作品の閲覧

「800字文学館」

ブループラネット賞受賞記念講演

稲宮 健一

 地球環境の保全の功績を顕彰するため、旭硝子財団が毎年この賞を授与している。二二回目の今年は気象学の松野太郎博士と米国のエネルギーと環境学のD.スパーリング博士であり、両氏の記念講演を拝聴した。

 気象現象は極言すると、丸い地球を覆う大気が、地球上の沢山の要素に影響されて、太陽に照らされて運動する大気の現象である。雲を掴むようという喩があるが、実際の大気を掴むため可能な限り各所に配置された観測点の気象データを基に定量的に大気の動的な状態を把握するのが気象学である。実用面では観測データを面上に分布させ、過去の事例に照合して現状把握と短時間後の状態を予測して天気予報を表した。大気の運動は巨視的には流体力学に従い、微視的には大気を構成する温暖化ガスも含む分子の運動方程式によって定まる。

 コンピュータの出現により、数値解析を使った気象モデルの開発が可能になった。真鍋淑郎博士(第一回の当賞の受賞)は数値気象モデルの基礎を築かれた先覚者の一人で、松野博士はそれを引き継ぎ、今日の気象学の構築をリードした。

 コンピュータの演算は単純計算の繰り返しなので、物理的な性質の変化が小さい範囲の大気の立方体(一単位を刻みとする)を定め、その刻みを次の刻みへと、法則に従って、次々と状態を伝播させ、広い地域の気象を算出する。刻みが小さいほど計算の確度は増すが、その代わり演算量が膨大になるので、処理能力の優れたスパコンが必要になる。
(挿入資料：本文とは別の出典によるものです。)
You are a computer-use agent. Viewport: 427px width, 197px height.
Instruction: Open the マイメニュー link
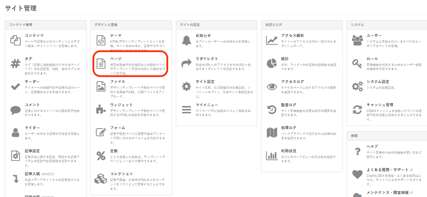207,105
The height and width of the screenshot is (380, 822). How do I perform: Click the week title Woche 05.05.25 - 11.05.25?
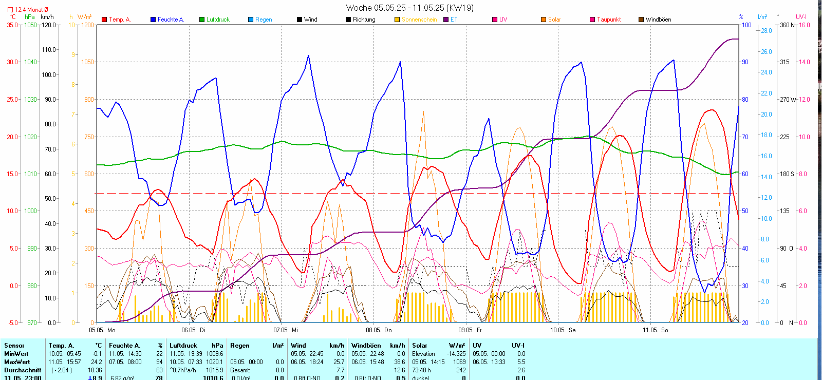tap(409, 8)

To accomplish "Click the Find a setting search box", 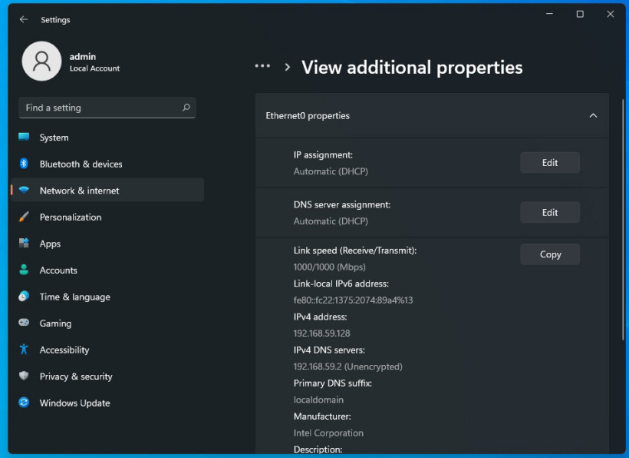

 地球シミュレータが今その役割を担っている。最初の刻みは百㎞単位であったのが、今は二〇㎞で全球を刻み、日本近辺では五㎞を達成した。この数値解析の確度の確認のため、観測データと比較して、気象モデルの値を修正するよう更新し、成長させ続ける必要がある。人工衛星からの観測データがモデルの精度向上に大きく寄与している。現在不足している観測データは大きな熱容量と、CO2の吸収源である海洋、特に深海に至るデータで、観測が期待されている。

(二〇一三・十一・十三)

注・地球シミュレータは海洋研究開発機構の所有のコンピュータで、理科学研究所のスパコン「京」はこの約三百倍の速度を持つ。